PROBLEM. Erectile dysfunction can occur in a man when he is constantly experiencing long-term fatigue, chronically nedosypaet, lives in a strong psychological stress, is experiencing many problems at work. According to experts, there is such a thing as "manager's syndrome" - with it the sexual function is violated in the first and is restored in the last place. At first, there are just a few small problems with erection, with anything coming to mind, just not thinking about sex. Over time, it becomes increasingly difficult to achieve readiness for intercourse. If a man can not have sex more than six months, the body can go into "waiting mode". The process of removing it from this state is very long and time consuming.

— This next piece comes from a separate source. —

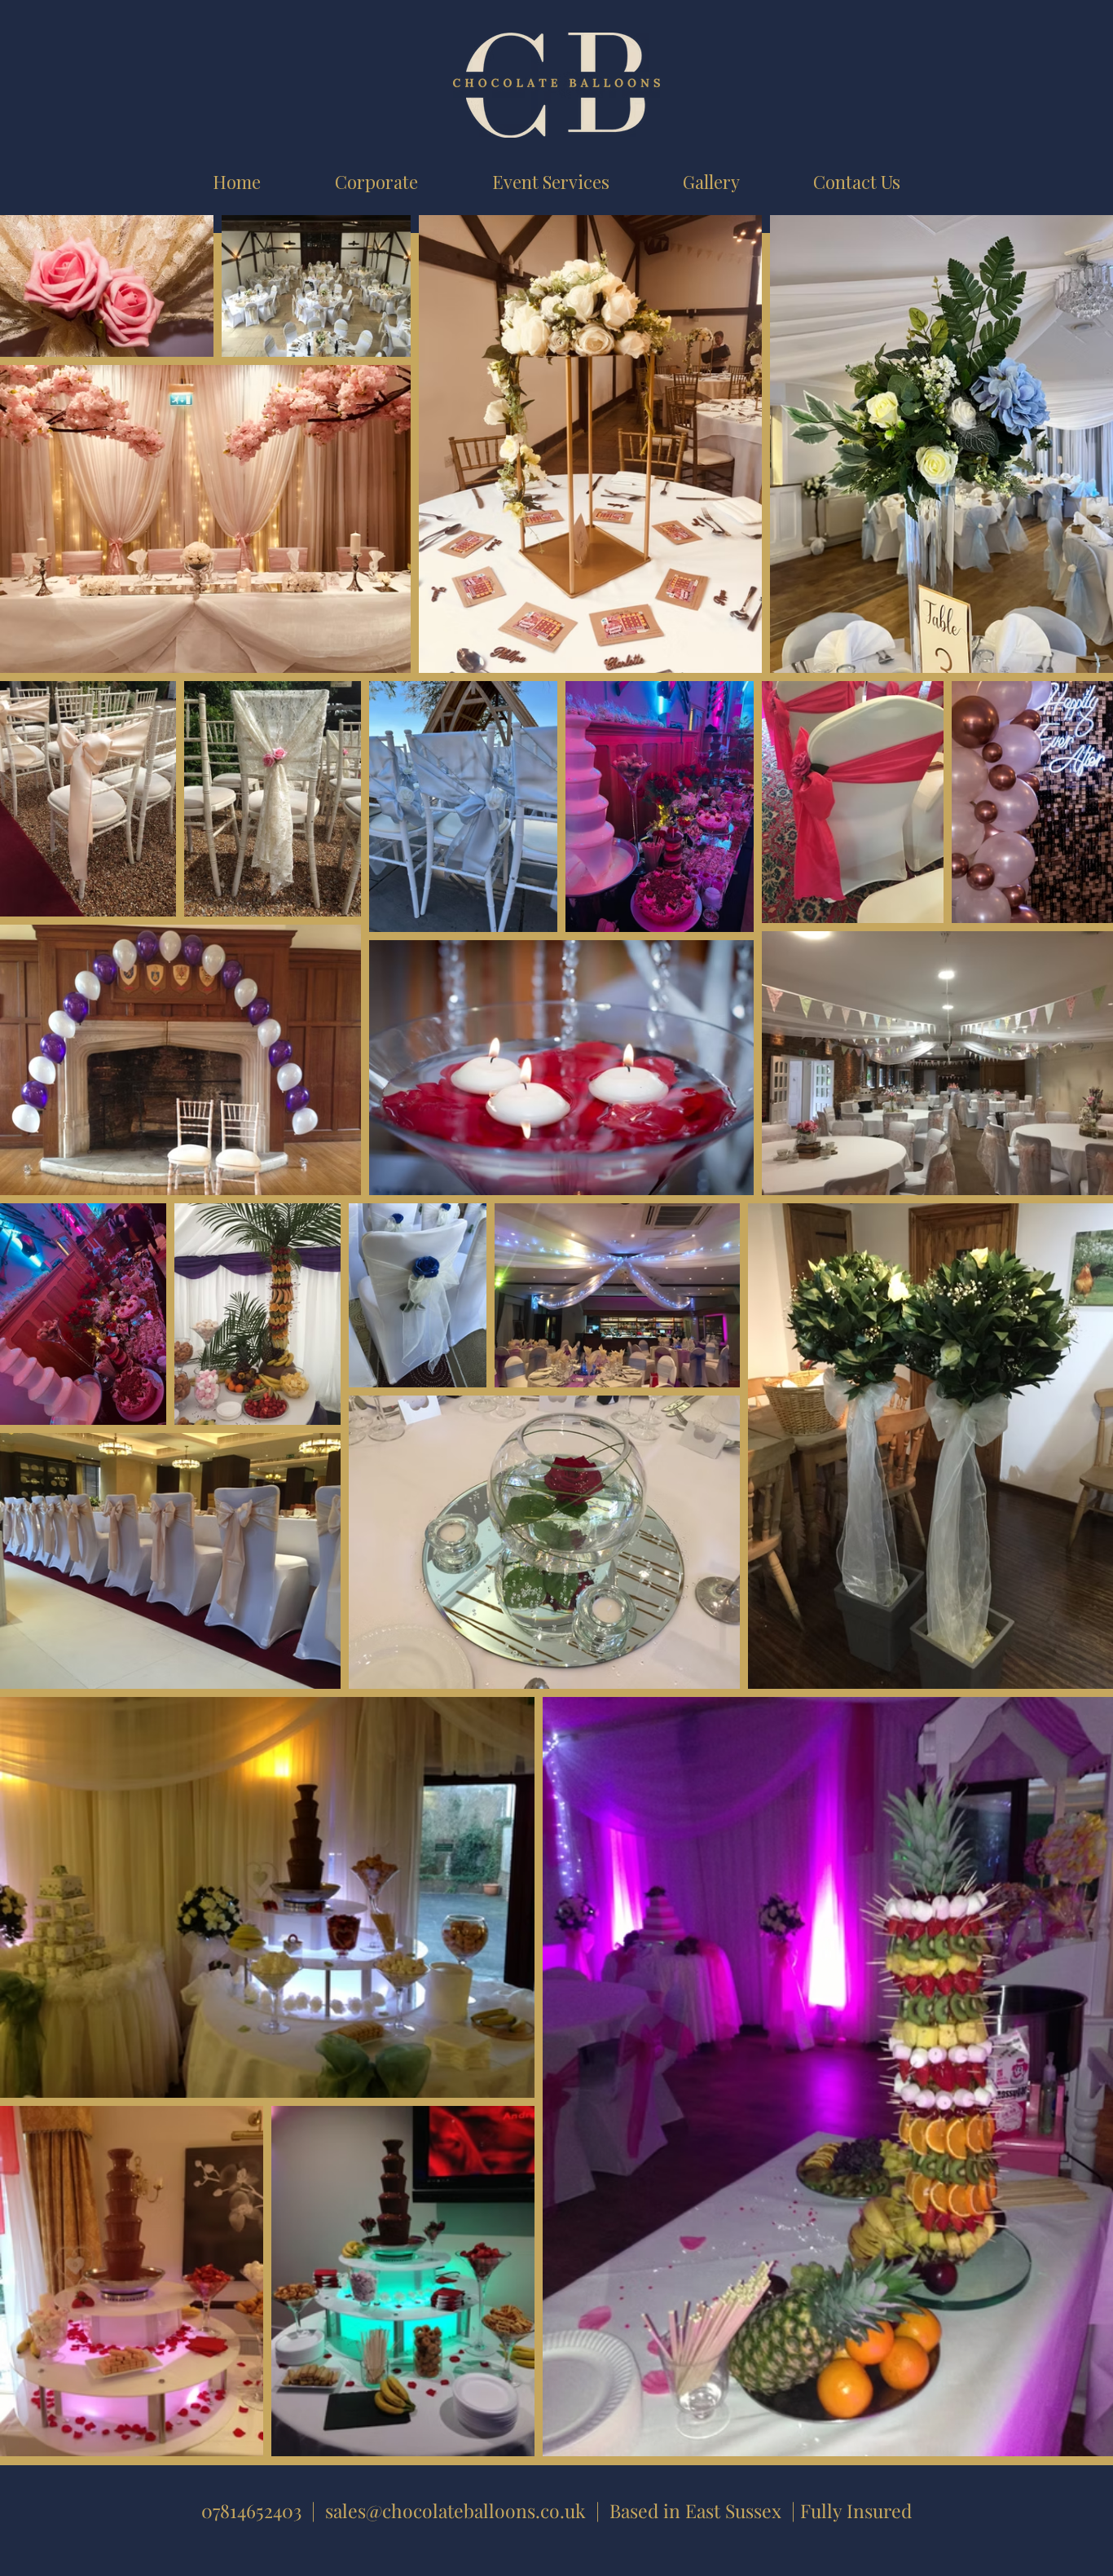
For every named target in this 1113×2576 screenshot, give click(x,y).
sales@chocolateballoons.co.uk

EXIT. During such a load at work, the spouses sometimes come to a decision to sleep separately from each other. Do not do this ever! If a man and a woman stay at night in the same bed, sex occurs even when they do not "plan" it. Yes, your husband gets tired, he does not have sex, but from a mild relaxing massage he probably will not give up. And then the matter of technology. You can say: "I understand that you are very tired. Do you mind if I help myself? "Start caressing yourself. Most likely, he will join.

Sailor's syndrome

PROBLEM. The sailor's syndrome affects men, whose work involves a long absence of a home. When a person keeps faithfulness to his wife all the time, his body is forced to inhibit the production of the sex hormone. In this regard, a man has signs of erectile dysfunction on his return to his beloved wife.

EXIT. Try to remind yourself about yourself at the first opportunity. Call the man when he is not near, say how you love him and how miss you. Tell me how you expect him to return, how you long for him, how you dream of being close to him. Spend a "sex on the phone" session with him. Pleasant feelings associated with your voice, will be fixed in his subconscious and immediately give an exit as soon as you find yourself together.

Fear of a woman

PROBLEM. The woman tells the partner in detail how hard she gave birth, what problems she had with her menstruation, what a spiral she had in her uterus. So, for example, you warn a man that he was as cautious as possible, because you do not accept contraceptives (you can get fat!), You are afraid of abortions, but do not want to give birth yet. Then you wonder why a man keeps away from you. Many members of the stronger sex are terribly afraid of everything related to gynecology and women's health issues. They are subconsciously (and consciously) afraid of harming a woman. This fear kills any desire to make love to her. It's time for erectile dysfunction and impotence, in which there is no difference in this case. The result is equally pitiable. Some men, by the way, just fear that this very spiral will not hurt and hurt his manhood.

EXIT. It is not necessary to discuss physiological details with a man. Let the doctor do this. Try, on the contrary, to emphasize that man and woman are created for each other and sex is useful to both parties.